Leverage Volume Discounts
Many suppliers provide bulk discounts, leading to a lower inventory cost per item. Big Bazaar, a leading retail chain in India, used to buy large amounts of fast-moving consumer goods (FMCG) like rice and cooking oil to take advantage of volume discounts. This would lower inventory cost, and give them the opportunity to pass on the savings to customers with good prices.
Decrease Lead Times
Shortening the time required for goods to ship from suppliers can lower carrying costs. Flipkart, the largest e-commerce site in India, partnered closely with their suppliers to minimise lead times for key electronic or fashion items.
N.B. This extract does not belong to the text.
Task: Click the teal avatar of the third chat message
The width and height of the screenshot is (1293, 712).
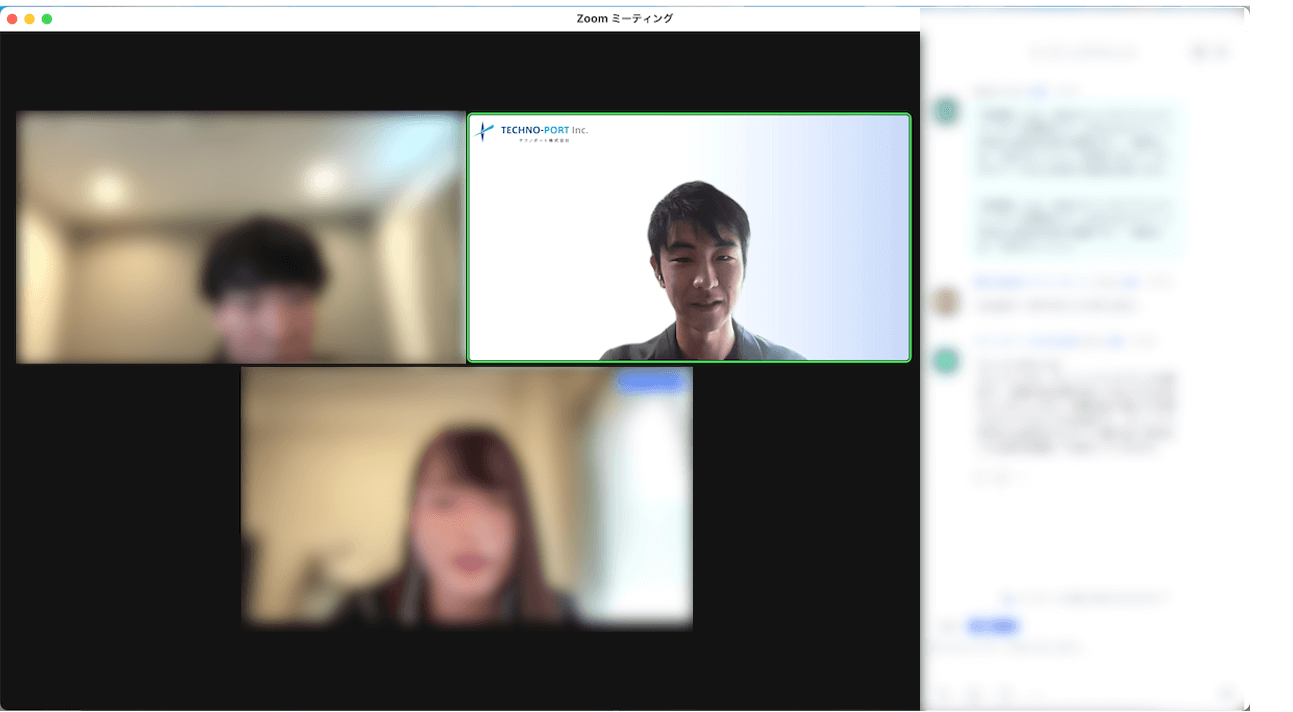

Ultimately, they were able to make a smaller inventory carry, thus lowering their storage costs, which also led to shorter turnaround times.
Effective Storage Solutions
It is essential to effectively store inventory, to assist in reducing carrying costs. This means utilising storage space more effectively in order to reduce the amount of storage you need. Maruti Suzuki, the biggest car manufacturer in India, has implemented vertical storage solutions at their plant in Gurugram, India. With the installation of new shelving systems and automated storage retrieval systems (ASRS), they have maximised warehouse space and decreased warehouse storage costs.
Establish an effective safety stock
Leveling inventory doesn’t mean you have to keep no stock. Zero inventory can cost you lost sales, especially if your production is erratic, or if your supply chain is just too slow. You need to maintain some ‘buffer inventory’, which economists call your safety stock, or fill rate. Safety stock is most commonly determined by using a simple model that estimates what inventory you’ll need based on a random demand for your products or services. For example, Fabindia, the popular Indian lifestyle brand, carefully maintains its top-selling ethnic wear. By maintaining higher fill rates, companies reduce customer complaints – Fabindia will never run out of its best-selling ethnic wear.
Conclusion
In the Indian market, where competition is severe and margins are razor thin, reducing inventory carrying costs is critical to financial success. Businesses may dramatically cut costs and increase profitability by conducting frequent audits, optimising order amounts, exploiting volume discounts, reducing lead times, properly keeping inventory, and prudently managing safety stock.
Ready to improve your inventory management? Begin adopting these tactics immediately to observe actual changes in your company’s financial health.